ROWS >>
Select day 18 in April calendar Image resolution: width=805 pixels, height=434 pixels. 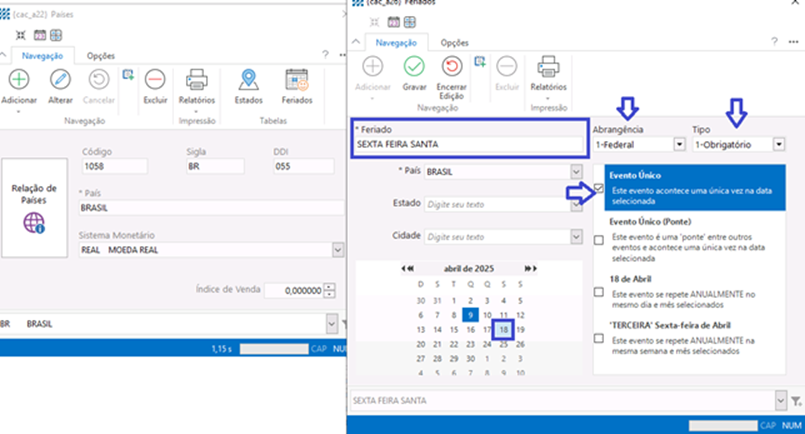coord(504,328)
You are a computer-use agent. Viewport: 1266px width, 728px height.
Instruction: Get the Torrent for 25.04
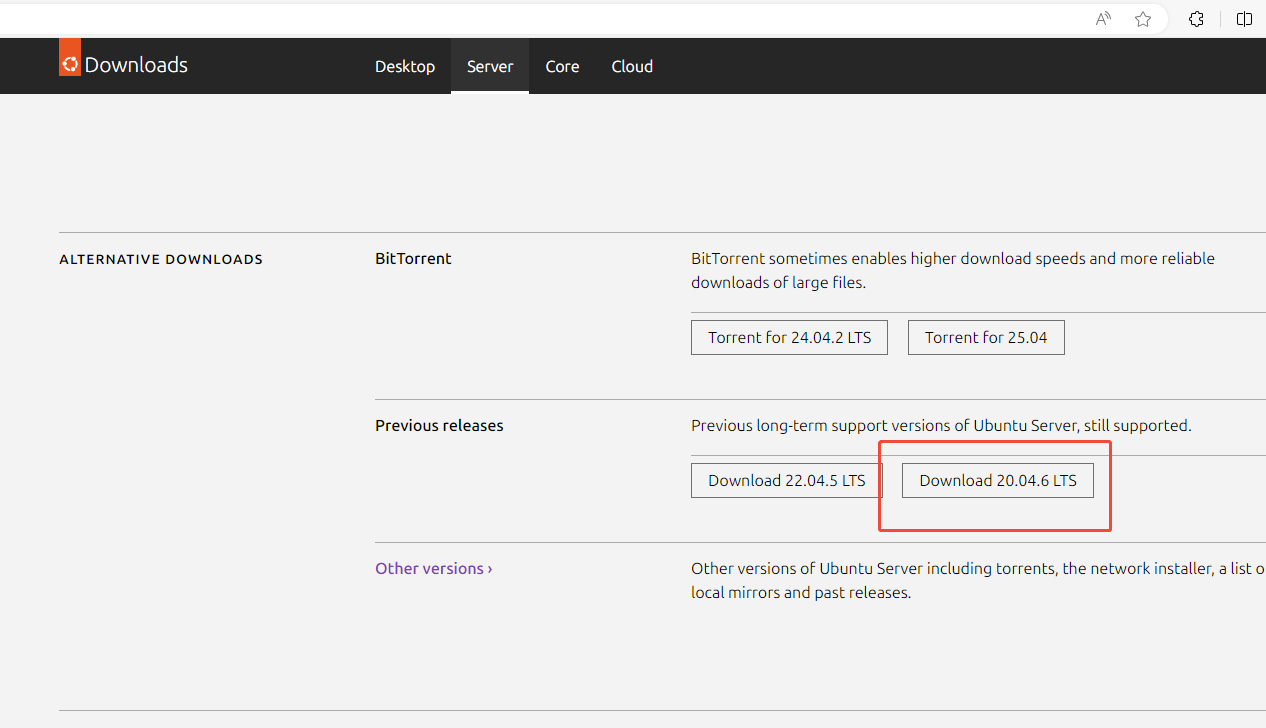tap(986, 338)
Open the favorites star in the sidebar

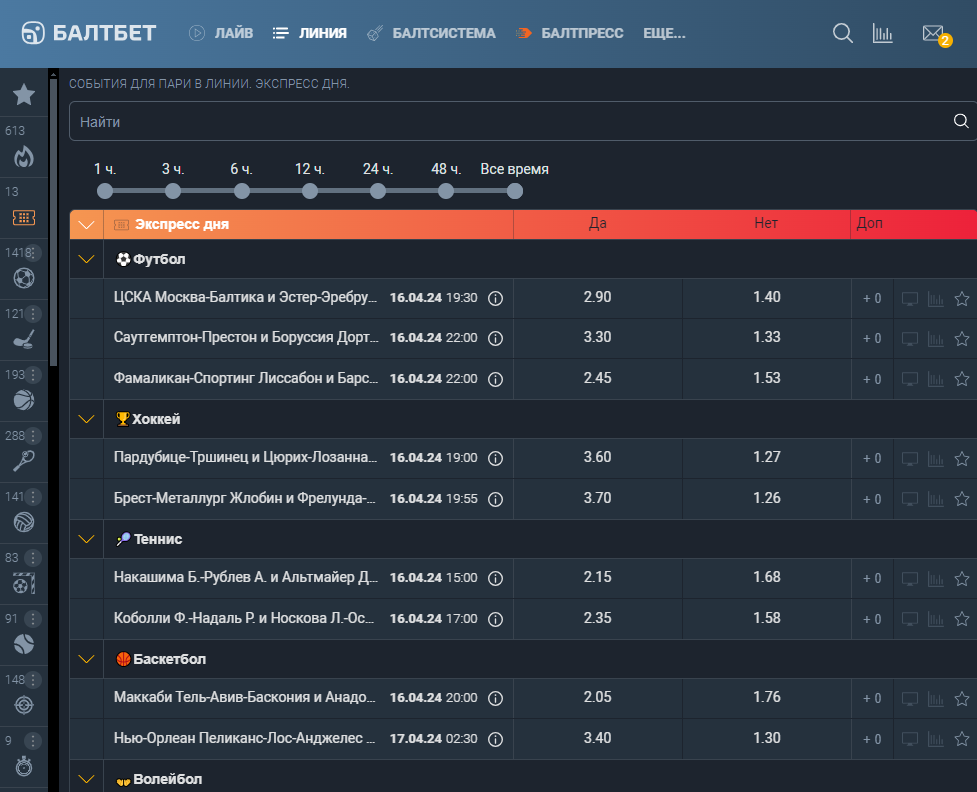click(x=24, y=95)
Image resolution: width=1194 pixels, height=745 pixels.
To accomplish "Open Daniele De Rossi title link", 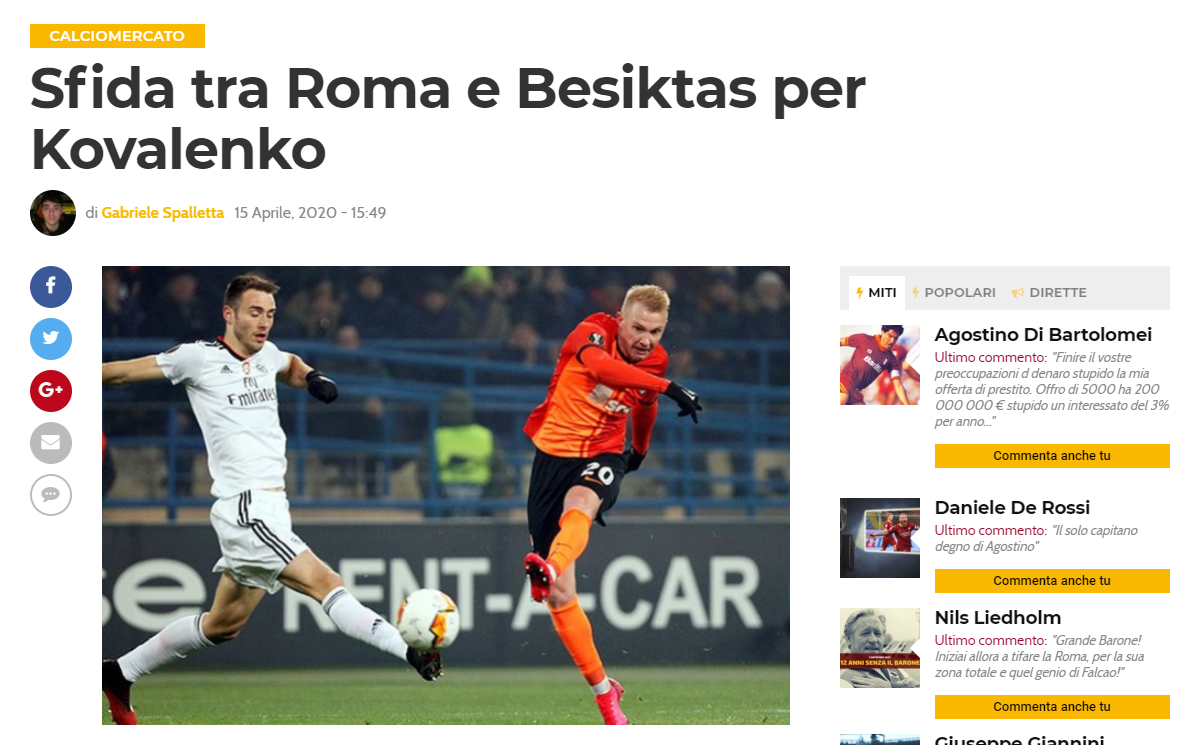I will 1012,507.
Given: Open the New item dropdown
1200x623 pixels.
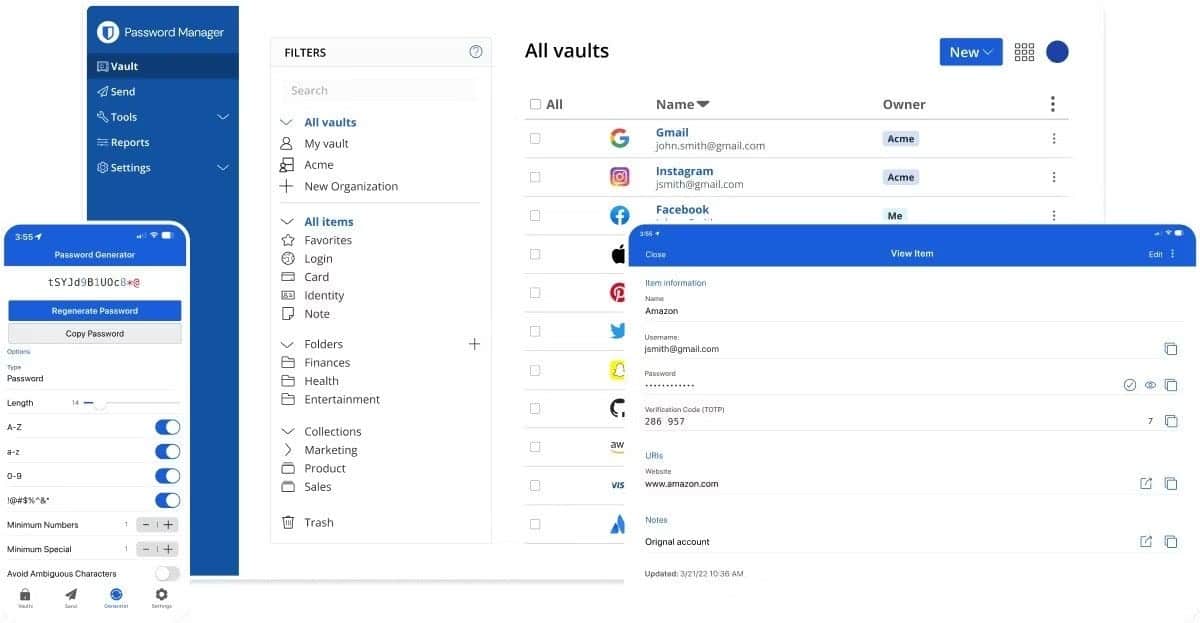Looking at the screenshot, I should pyautogui.click(x=970, y=52).
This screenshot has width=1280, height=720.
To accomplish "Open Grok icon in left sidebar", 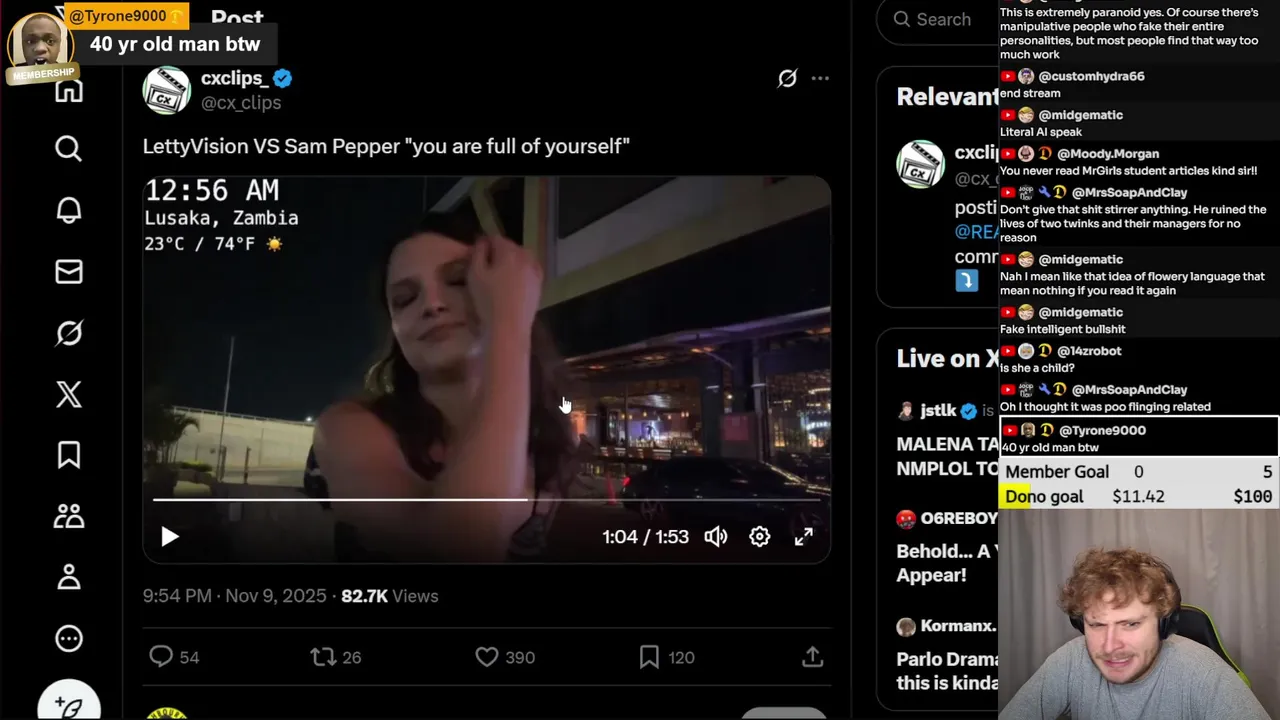I will 68,333.
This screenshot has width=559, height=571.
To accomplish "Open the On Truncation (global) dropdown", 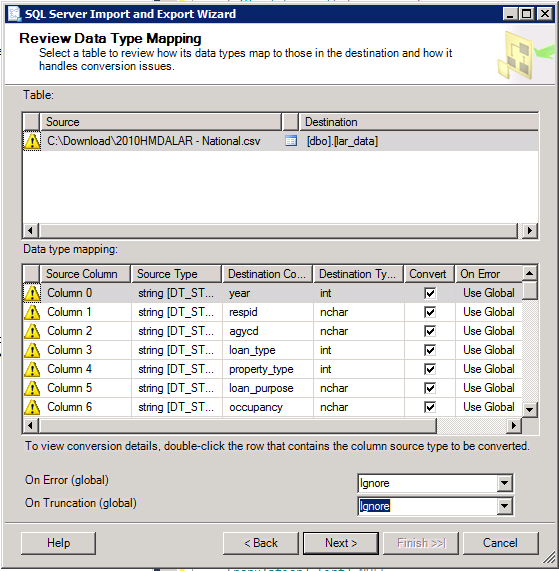I will tap(504, 506).
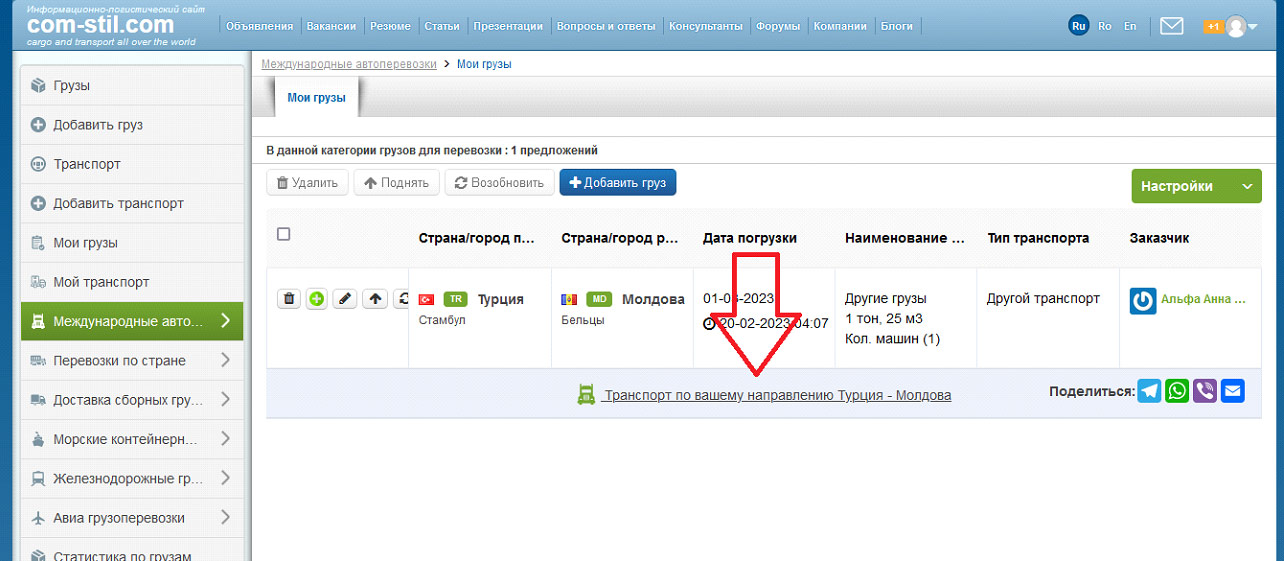Open the Настройки dropdown
The image size is (1284, 561).
(x=1195, y=186)
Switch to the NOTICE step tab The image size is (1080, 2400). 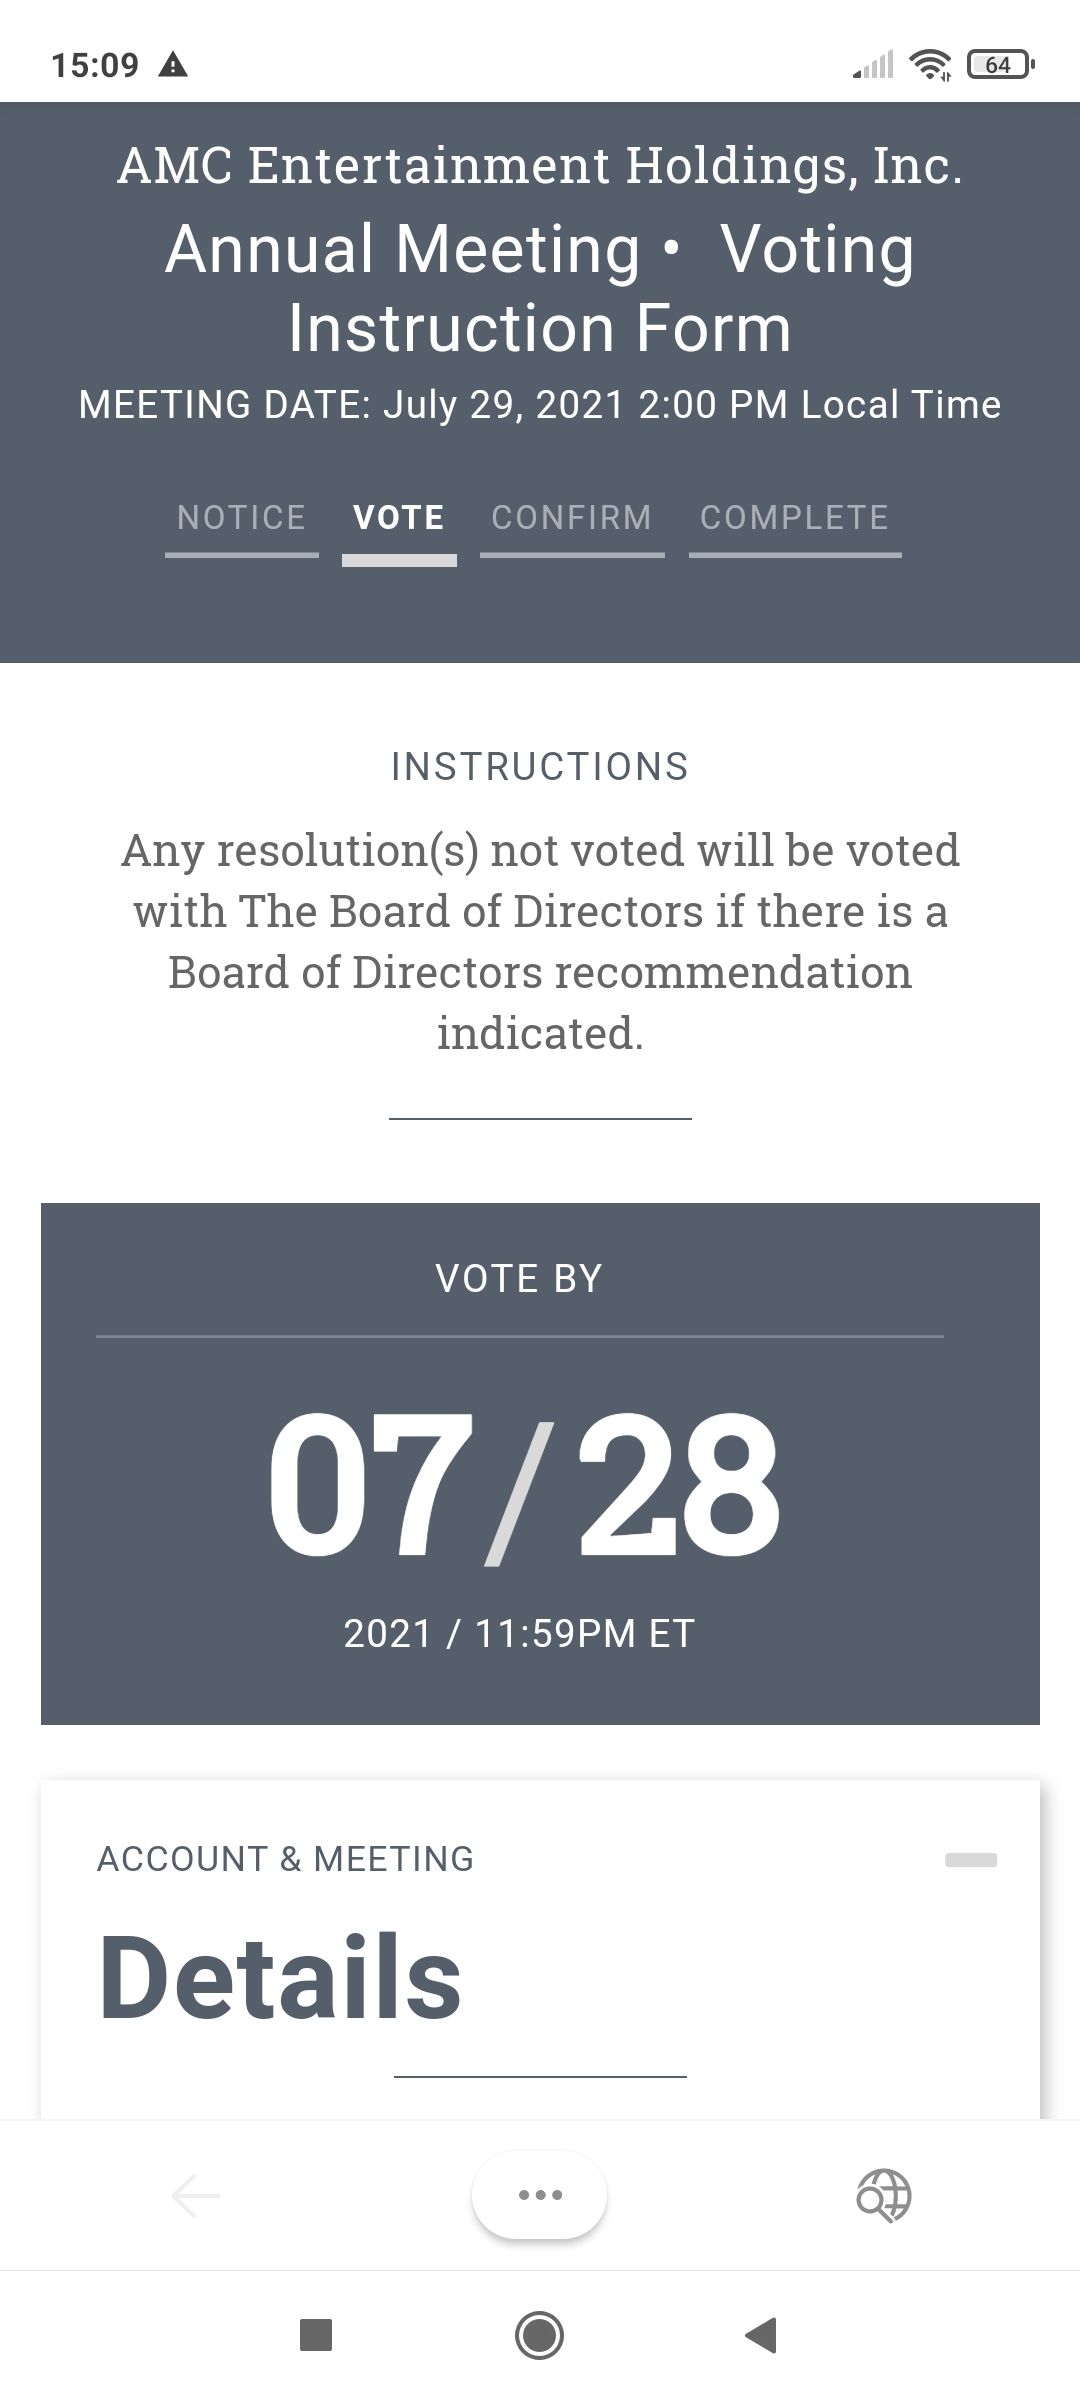[x=242, y=517]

EXERCISE INSTRUCTIONS >> Show each line of the material above that contains the word "This". Case counts.

WRITTEN REPLY >>
This screenshot has width=1280, height=720.
This screenshot has width=559, height=571.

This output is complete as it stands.